— START Supplied passage —

I then spent the next 12 years as a quite angry atheist. During that time I often raged against Christians and I did live quite a self-centered life. It never dawned on me that believing there was no God would mean that I couldn't be angry at something that didn't exist. Clearly I had maintained a belief in God, I just could not believe that He was good and allow the death of such a beautiful person.
In my mid 30's I married and my wife wanted me to start attending church with her. We wanted to start a family and she did not like the idea of children being raised in an atheist home.
My reply was that I would get a Bible (stole one from a hotel room) and some colored highlighters and read cover to cover and show her in highlighted sections how ridiculous it was and she could stop believing and be like me. I wasn't half way through the Bible and I knew that it was filled with incredible wisdom, and it was a love letter to me. I had to admit that I was the foolish one, not the God of the Bible. I knelt in an apartment living room in Chicago and asked Yeshua (yes I called him Jesus back then) to be my Savior.
Once I did that I had a hunger to read His Word, to hear His Word preached, and be around other believers. Unfortunately, my pride was unchecked and I developed pride in my "Christianity" and how good I was at it.
I consider my actual born again event to be a late morning (one way) conversation with God.
On that morning I was visiting customers and was in my work van. I always listened to either the Christian radio station or CDs of sermons. That day there was a news story about Robert Downey Jr. He had been a star, lost his way because of drugs and had just had a big movie hit and was a star again. The story was how he was found intoxicated in someone's yard and had been arrested again.

— END Supplied passage —
— START Entries supplied —

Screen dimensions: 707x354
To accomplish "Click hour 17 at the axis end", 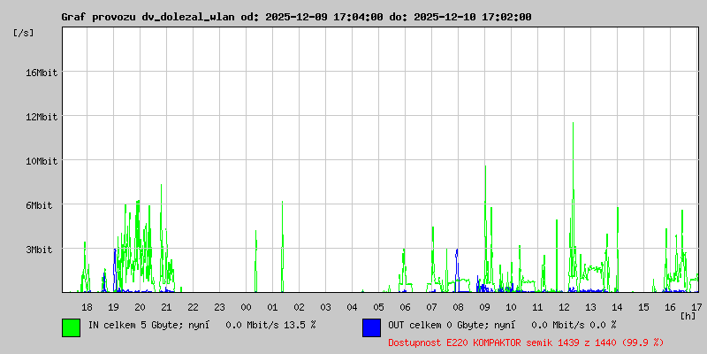I will (696, 307).
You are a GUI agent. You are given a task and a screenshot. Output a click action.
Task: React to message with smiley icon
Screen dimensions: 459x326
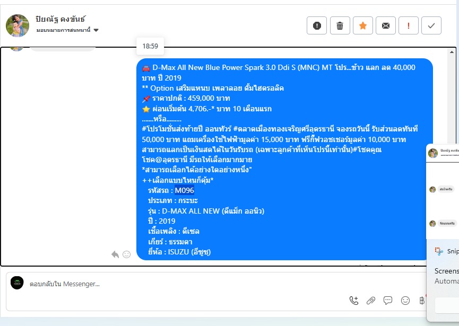click(x=126, y=254)
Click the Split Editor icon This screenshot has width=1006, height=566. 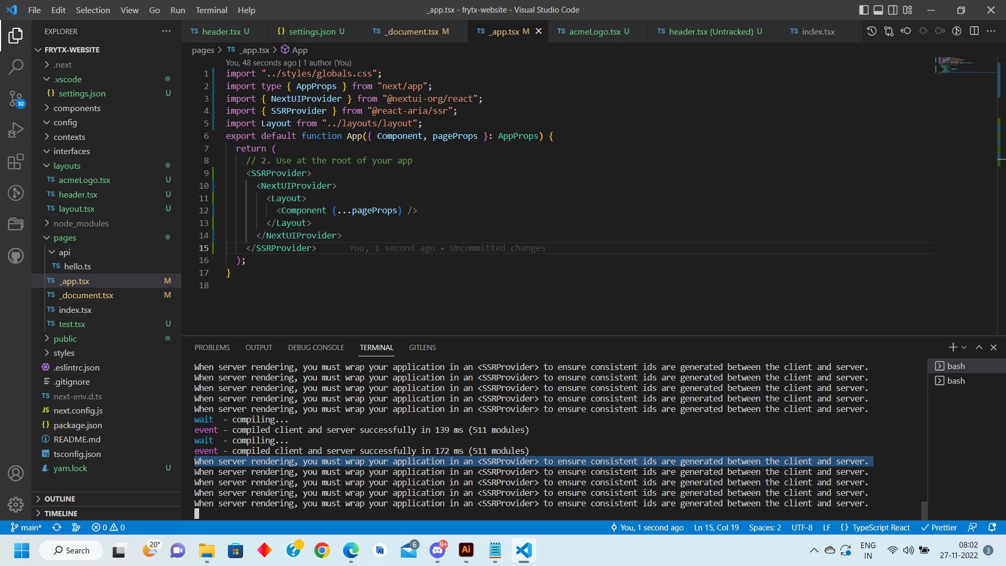975,31
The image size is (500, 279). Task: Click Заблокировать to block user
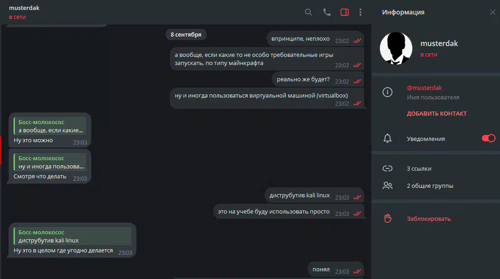click(x=429, y=219)
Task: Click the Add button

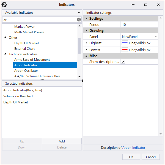Action: pyautogui.click(x=62, y=141)
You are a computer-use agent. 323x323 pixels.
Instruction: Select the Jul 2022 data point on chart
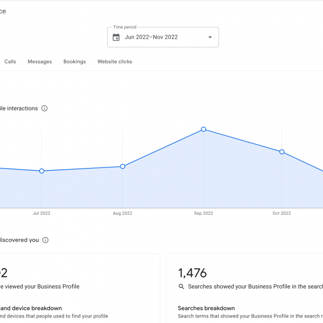41,171
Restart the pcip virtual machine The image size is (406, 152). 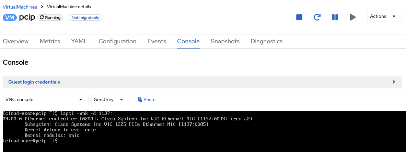tap(317, 17)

— END Entries supplied —

Set task 1
In the faith testimony, where did the writer kneel to ask Yeshua to be Savior?
Set task 2
Extend the faith testimony, picking up right after its last sentence about Robert Downey Jr. being found intoxicated and arrested again.

Right answer 1
In an apartment living room in Chicago.

Right answer 2
"What a fooled!" I said confidently self-righteously. I didn't hear a voice, but in my spirit I heard God sternly say to me, "You are the fool! If it wasn't for my grace that would have been you! You do not know the path that he has walked. He is my child, and if you are my child you will love and pray for him and not deride him and curse him."
Since that moment I have had a heart to know that we were all broken from the time we were born until we could start fending for ourselves. Some, like me, were blessed to be in a protective and supportive family, and our brokenness is largely socially acceptable. Others have suffered with trauma that causes behaviors that are easy for people to deride and shun and not run toward to minister.
As Yeshua said, all of the law of Moses and the prophets rest on these two things:
I fail daily but that is what I strive for now in my life. I hope the book reflects that.